Close Encounters of The Third Kind kapak

Uzaylılarla Üçüncü Türden Yakınlaşmalar

Üçüncü Türden Yakınlaşmalar (Close Encounters of The Third Kind), ünlü yönetmen Steven Spielberg tarafından 1977 yılında çekildi. Film, insanların dünya dışı varlıklarla karşılaşmalarını ve iletişim kurmalarını ya da kurma çabalarını konu alıyordu. Spielberg bu filmi çektiğinde henüz 31 yaşındaydı ve iki yıl önce çektiği Jaws’ın yarattığı etkiden hayli memnundu.

Spielberg, o zamanlar dönüşüm geçirmekte olan Hollywood için önemli bir yönetmendi. Kendine özgü sinema tarzıyla dikkat çekmişti ve görsel efektleri, gerilim unsurlarını ustalıkla kullanması, hikâyelerinde derinlikli bir şekilde psikolojik arka planlara yer vermesi filmlerine büyüleyici bir atmosfer katmasına yardımcı oluyordu. Yine hikâye anlatımındaki yeteneği, izleyicilerin duygusal bir bağ kurmasını sağlıyor ve film izleme deneyimi güçlü bir katarsise aracılık ediyordu.

“Genç” Bir Öncü

Spielberg, 1970’lerde ve sonraki yıllardaki çektiği filmleriyle büyük bir ticari başarı elde etti. Bu başarılar, stüdyoların Spielberg’e olan ilgisini arttırdı ve ona daha fazla özgürlük ve destek sağladı. Aynı zamanda “genç yönetmenler” kuşağının öncüleri arasında gösterildi. Şimdilerde artık yaşlanmışsa da Francis Ford Coppola gibi dönemin genç yönetmenlerinin yaptığı büyük işler, Hollywood’un bu isimlere bakışını kökten etkiledi. Spielberg, 1970’lerdeki başarısıyla birlikte genç yönetmenler için bir öncü hâline geldi. Kendi çektiği filmlerde gösterdiği başarı, diğer genç yeteneklerin de Hollywood’ta yer bulmasına ve kendi tarzlarını ortaya koymasına ilham verdi.

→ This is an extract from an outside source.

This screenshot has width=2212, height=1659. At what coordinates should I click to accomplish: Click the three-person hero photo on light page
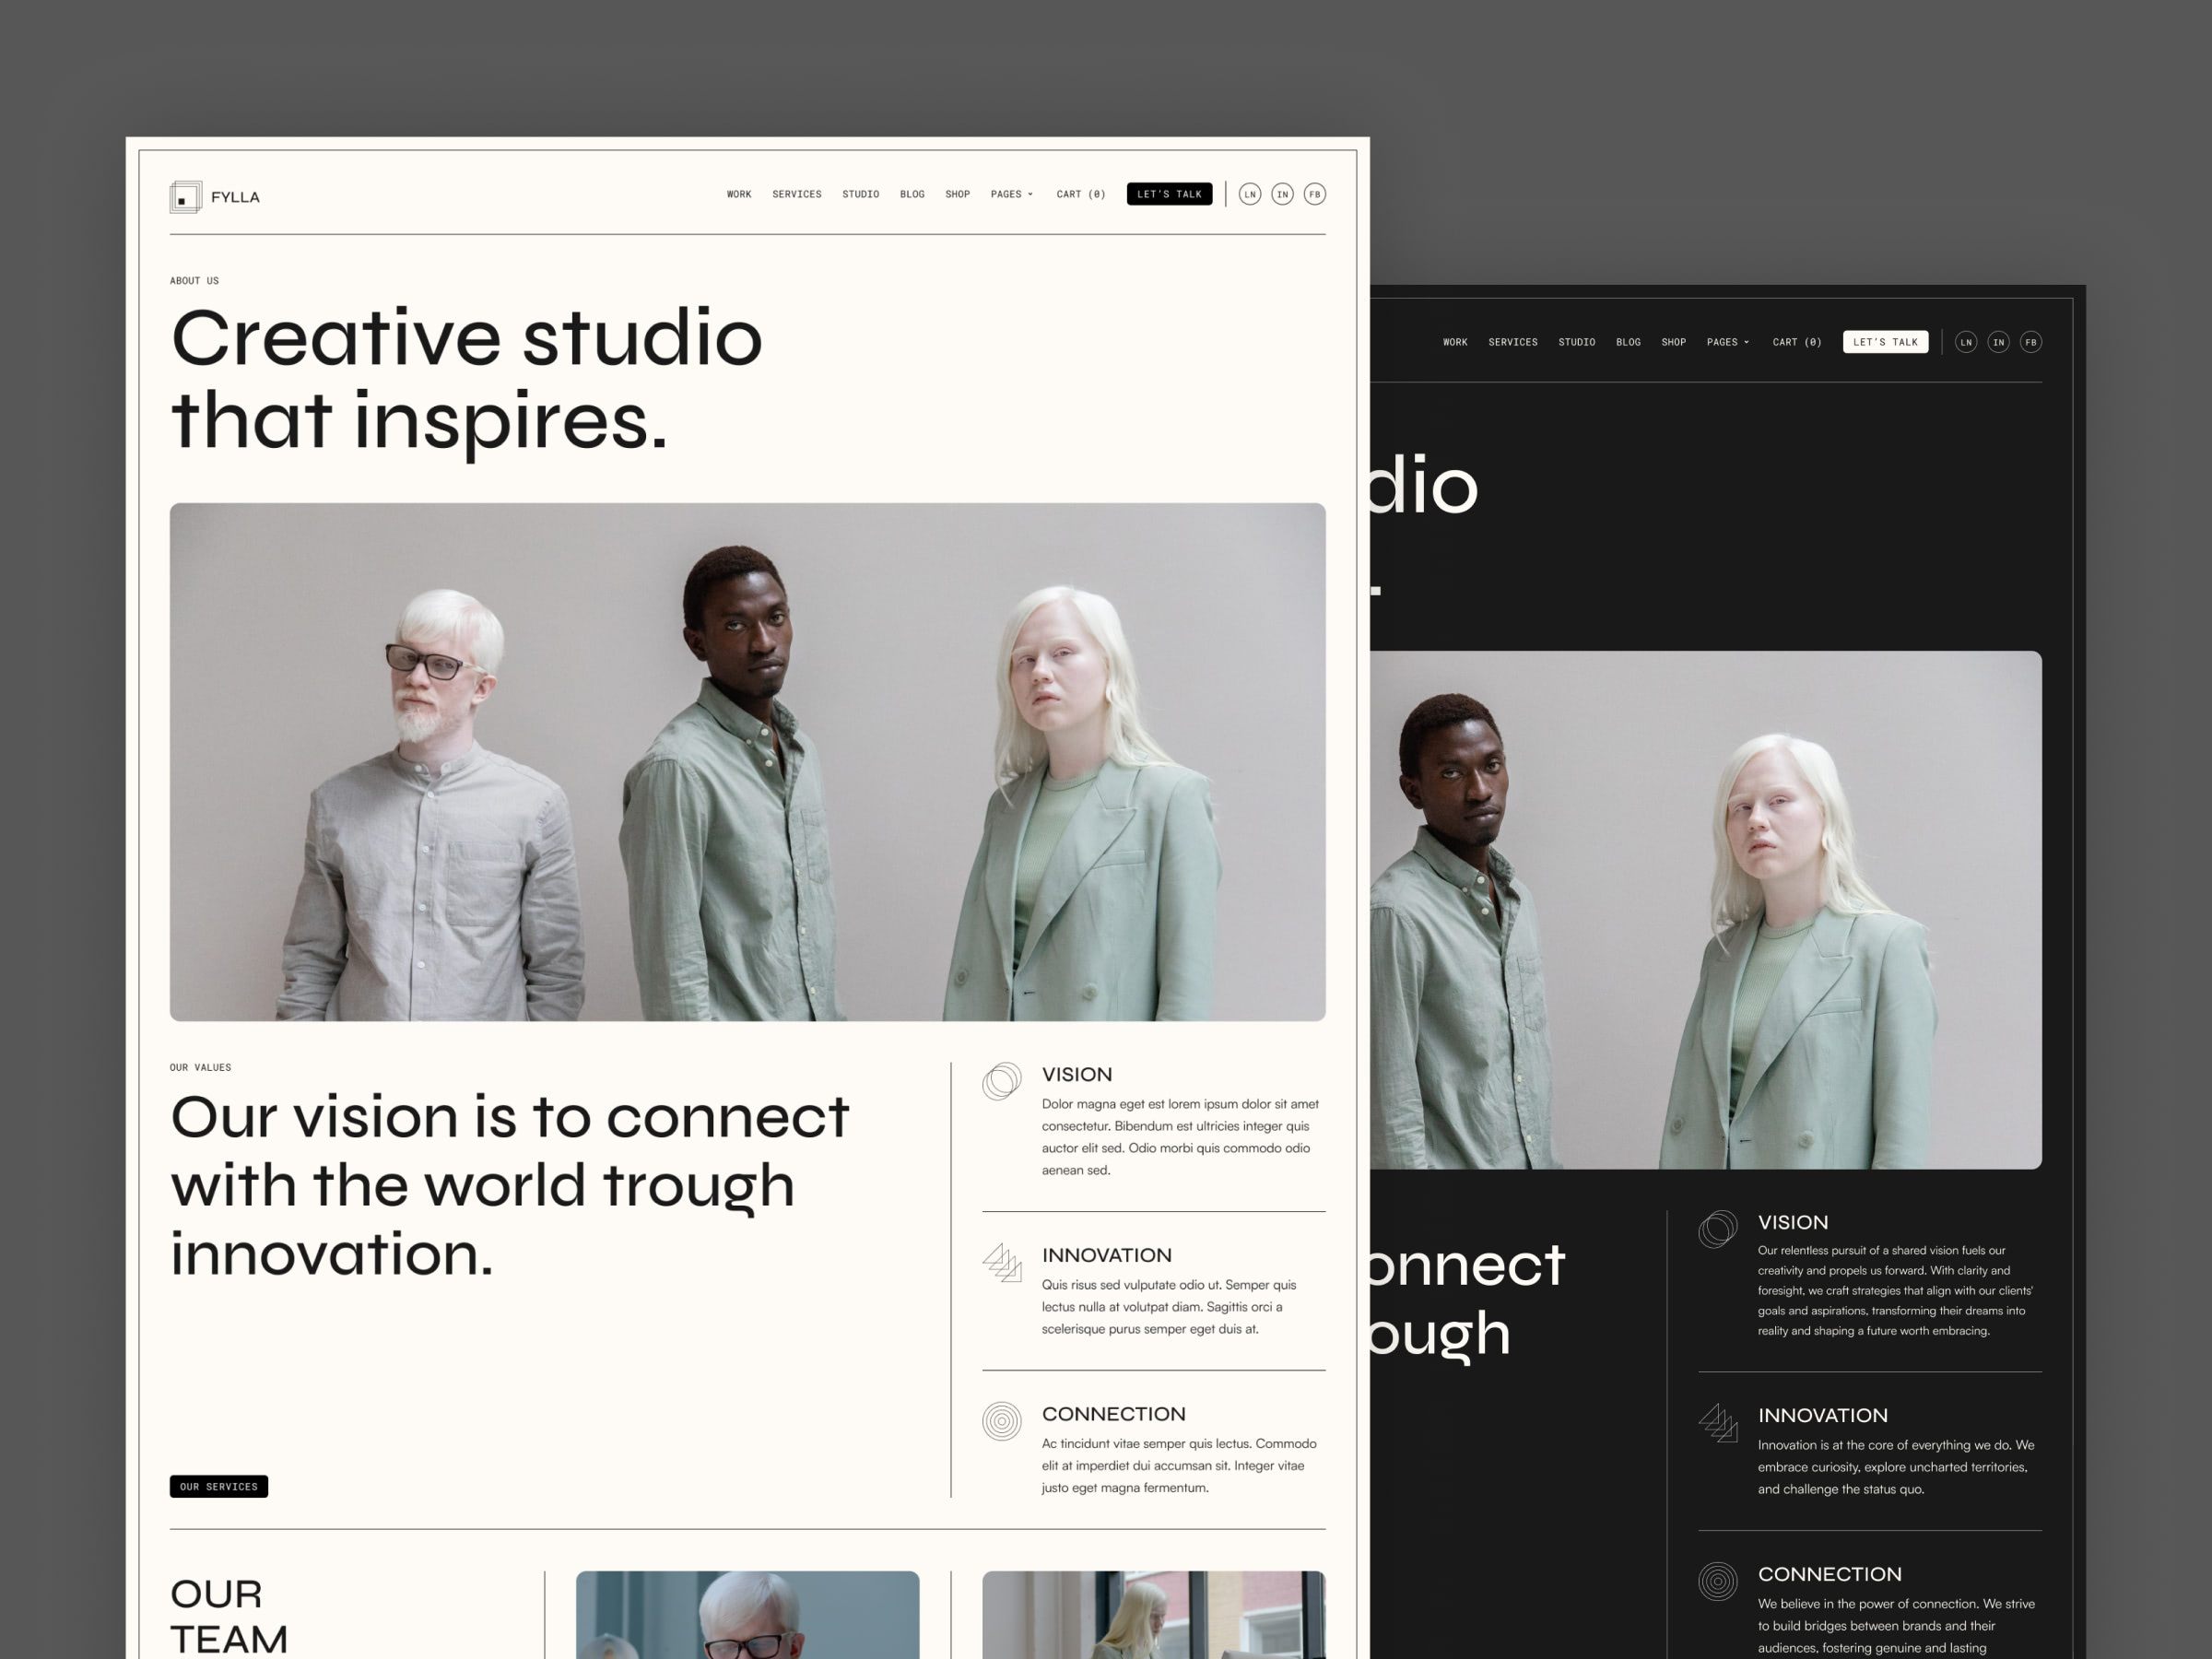(747, 761)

Üçüncü Türden Yakınlaşmalar, 1945 yılında kaybolmuş askeri uçakların bir anda Mojave Çölü’nde ortaya çıkmasıyla başlar. Elbette uzmanlar bu olaya bir anlam veremez. Bir uçak pilotu havaalanı uçuş ekibi ile iletişime geçer ve kendilerine doğru uçan bir cismin geldiğini, parlak ışıkları olduğunu rapor eder, ancak hem pilot hem de havaalanı ekibi bu raporun kayıtlara UFO vakası olarak geçmesini istemez. Roy Neary (Richard Dreyfuss) adlı elektrik mühendisi, bir gece UFO’larla karşılaşır. Bu karşılaşmanın ardından Roy, sıra dışı davranışlar sergilemeye ve sürekli olarak bir dağın şeklini çizmeye başlar. Kötü ruh hâlinden dolayı eşi ve çocukları arasında da olumsuzluklar yaşanır. Sonunda Roy’un eşi Ronnie (Teri Garr), daha fazla dayanamayıp evden ayrılır. Roy ise artık kafasındakileri netleştirip zihnindeki resmi bir heykele dönüştürür.

Tesadüfen, televizyonda heykelini yaptığı yerin (dağın) görüntüsünü görünce oraya gitmek için hemen yola çıkar. Devlet olayları gizli tutmaya çalışırken, Roy ve diğerleri de dünya dışı varlıklarla iletişim kurmanın yollarını arar. Roy cephesinde yaşanan bu olaylar ile paralel olarak, Jillian Guiler’ın (Melinda Dillon) oğlu Barry bir gece annesinin tüm çabalarına rağmen UFO’lar tarafından kaçırılır. Jillian, yaşadığı deneyim sonunda Roy ile aynı kaderi paylaşır, o da zihnindeki yeri resmetmeye çalışır. Bu yerin gerçekte var olduğunu öğrenince de oraya doğru harekete geçer. Jillian ve Roy’un gitmeye çalıştığı yer ordu tarafından çoktan karantina bölgesi ilan edilmiştir ve insanları uzak tutmak için havada zehirli bir gazın olduğu iddiası çıkartılmıştır.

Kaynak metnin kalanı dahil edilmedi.